### WHAT TO DO:
Starting at the line that contains "This screenshot has width=1372, height=875.", return every line down to the end of the records below, exactly as written.

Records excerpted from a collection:
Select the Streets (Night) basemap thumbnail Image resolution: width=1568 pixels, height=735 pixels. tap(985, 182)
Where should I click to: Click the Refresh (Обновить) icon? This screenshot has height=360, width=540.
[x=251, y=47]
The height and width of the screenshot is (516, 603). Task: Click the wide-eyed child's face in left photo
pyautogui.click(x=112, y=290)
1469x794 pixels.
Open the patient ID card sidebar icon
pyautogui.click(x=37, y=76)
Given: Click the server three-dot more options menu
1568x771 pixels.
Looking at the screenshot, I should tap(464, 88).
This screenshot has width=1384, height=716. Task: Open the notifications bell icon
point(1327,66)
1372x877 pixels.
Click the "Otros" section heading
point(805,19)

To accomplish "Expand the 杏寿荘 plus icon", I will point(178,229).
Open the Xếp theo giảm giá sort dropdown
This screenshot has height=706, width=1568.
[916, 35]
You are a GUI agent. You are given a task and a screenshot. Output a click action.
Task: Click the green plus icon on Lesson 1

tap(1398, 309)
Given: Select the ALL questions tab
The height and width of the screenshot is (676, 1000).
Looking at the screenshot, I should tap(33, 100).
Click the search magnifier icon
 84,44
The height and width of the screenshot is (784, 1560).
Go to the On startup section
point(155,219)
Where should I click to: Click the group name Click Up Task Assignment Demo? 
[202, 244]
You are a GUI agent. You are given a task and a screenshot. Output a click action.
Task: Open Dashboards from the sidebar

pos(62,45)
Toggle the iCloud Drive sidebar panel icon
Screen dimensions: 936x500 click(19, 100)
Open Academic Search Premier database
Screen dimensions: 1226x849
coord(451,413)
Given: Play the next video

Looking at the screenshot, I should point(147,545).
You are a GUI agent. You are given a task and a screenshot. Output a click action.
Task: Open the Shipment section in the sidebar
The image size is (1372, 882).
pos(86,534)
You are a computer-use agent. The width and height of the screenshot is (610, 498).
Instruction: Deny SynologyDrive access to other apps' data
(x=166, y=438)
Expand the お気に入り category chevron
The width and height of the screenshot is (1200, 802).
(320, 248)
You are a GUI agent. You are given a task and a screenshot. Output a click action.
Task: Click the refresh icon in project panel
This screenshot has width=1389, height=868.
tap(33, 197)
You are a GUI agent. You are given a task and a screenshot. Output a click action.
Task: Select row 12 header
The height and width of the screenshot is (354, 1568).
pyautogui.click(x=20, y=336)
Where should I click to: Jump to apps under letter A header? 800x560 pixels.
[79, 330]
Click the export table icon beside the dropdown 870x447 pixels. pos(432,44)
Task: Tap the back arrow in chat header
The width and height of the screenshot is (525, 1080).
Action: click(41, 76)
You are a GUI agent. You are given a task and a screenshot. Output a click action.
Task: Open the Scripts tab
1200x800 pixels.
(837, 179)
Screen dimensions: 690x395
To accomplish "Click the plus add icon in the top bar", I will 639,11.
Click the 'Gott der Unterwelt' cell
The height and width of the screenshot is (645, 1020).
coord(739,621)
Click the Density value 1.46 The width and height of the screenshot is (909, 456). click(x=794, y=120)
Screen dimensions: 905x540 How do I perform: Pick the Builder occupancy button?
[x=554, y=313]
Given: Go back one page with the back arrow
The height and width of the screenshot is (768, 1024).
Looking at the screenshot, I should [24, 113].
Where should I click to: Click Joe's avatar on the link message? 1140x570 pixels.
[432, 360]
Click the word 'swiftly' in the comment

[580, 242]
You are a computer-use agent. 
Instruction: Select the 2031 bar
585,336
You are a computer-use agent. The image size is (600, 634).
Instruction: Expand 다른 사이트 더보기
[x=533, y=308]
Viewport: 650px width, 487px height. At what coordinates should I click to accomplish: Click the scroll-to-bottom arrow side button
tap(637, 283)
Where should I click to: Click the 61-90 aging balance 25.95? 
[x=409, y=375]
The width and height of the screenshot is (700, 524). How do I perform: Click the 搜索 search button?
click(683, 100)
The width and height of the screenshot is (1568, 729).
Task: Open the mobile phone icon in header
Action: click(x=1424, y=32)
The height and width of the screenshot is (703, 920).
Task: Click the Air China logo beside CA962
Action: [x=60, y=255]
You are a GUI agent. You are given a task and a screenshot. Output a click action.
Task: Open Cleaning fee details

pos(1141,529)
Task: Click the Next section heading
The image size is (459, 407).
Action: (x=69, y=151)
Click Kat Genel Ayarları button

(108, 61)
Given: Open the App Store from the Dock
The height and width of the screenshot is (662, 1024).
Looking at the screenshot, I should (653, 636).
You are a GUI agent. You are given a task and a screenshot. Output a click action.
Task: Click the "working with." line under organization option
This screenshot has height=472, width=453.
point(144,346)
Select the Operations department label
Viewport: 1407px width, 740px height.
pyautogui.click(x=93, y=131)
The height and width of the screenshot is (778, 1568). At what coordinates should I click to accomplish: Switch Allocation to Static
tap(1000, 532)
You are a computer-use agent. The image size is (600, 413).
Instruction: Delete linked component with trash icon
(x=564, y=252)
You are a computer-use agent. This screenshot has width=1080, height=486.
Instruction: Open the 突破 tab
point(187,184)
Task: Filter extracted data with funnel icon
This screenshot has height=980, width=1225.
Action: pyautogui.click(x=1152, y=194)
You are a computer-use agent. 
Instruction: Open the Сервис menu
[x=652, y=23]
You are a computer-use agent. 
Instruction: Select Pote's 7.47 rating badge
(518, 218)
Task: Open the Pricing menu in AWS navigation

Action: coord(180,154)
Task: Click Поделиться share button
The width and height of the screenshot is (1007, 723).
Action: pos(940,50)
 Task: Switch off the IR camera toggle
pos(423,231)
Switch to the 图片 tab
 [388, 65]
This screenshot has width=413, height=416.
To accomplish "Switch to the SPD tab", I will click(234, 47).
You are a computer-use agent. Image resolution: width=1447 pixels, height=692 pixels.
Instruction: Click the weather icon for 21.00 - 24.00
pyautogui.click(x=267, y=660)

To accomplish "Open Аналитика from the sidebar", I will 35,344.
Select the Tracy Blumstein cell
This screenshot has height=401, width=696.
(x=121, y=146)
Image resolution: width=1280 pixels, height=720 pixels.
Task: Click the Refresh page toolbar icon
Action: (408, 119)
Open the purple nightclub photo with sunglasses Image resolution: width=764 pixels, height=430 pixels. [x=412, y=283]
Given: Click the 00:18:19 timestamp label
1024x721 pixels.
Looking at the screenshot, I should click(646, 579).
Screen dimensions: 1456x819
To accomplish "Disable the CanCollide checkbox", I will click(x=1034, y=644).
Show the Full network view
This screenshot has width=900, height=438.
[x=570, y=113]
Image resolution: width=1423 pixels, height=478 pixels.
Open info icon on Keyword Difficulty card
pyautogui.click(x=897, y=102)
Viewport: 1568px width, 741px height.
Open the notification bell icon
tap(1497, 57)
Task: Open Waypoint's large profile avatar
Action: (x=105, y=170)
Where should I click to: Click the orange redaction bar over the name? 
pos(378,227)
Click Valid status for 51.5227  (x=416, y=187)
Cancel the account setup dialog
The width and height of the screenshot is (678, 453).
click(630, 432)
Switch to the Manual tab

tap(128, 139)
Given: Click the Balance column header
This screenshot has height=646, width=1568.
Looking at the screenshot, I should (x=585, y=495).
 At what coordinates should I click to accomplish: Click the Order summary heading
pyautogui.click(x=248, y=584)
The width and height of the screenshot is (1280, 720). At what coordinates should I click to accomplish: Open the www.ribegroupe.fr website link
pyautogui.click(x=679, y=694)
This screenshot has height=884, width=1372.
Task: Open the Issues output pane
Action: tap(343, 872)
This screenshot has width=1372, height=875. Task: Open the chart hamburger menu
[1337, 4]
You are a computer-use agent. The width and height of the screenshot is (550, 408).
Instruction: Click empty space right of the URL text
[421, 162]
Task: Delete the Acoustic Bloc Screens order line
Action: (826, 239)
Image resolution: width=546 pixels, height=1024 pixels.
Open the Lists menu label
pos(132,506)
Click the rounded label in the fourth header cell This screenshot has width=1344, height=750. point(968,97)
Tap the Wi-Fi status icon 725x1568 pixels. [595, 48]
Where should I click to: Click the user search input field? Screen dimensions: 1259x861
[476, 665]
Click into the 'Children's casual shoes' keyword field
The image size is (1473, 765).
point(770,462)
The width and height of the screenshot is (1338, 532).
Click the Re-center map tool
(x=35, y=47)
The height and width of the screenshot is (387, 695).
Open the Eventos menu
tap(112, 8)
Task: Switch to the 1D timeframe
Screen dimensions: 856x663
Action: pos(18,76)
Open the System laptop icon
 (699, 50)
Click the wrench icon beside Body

### WORKED SOLUTION:
This screenshot has width=1372, height=875. Task: Open the chart hamburger menu
[1337, 4]
You are a computer-use agent. The width and height of the screenshot is (550, 408).
Instruction: Click empty space right of the URL text
[421, 162]
Task: Delete the Acoustic Bloc Screens order line
Action: (826, 239)
Image resolution: width=546 pixels, height=1024 pixels.
Open the Lists menu label
pos(132,506)
Click the rounded label in the fourth header cell This screenshot has width=1344, height=750. point(968,97)
Tap the Wi-Fi status icon 725x1568 pixels. [595, 48]
Where should I click to: Click the user search input field? Screen dimensions: 1259x861
[476, 665]
Click into the 'Children's casual shoes' keyword field
The image size is (1473, 765).
point(770,462)
The width and height of the screenshot is (1338, 532).
Click the Re-center map tool
(x=35, y=47)
The height and width of the screenshot is (387, 695).
Open the Eventos menu
tap(112, 8)
Task: Switch to the 1D timeframe
Screen dimensions: 856x663
Action: pos(18,76)
Open the System laptop icon
 (699, 50)
Click the wrench icon beside Body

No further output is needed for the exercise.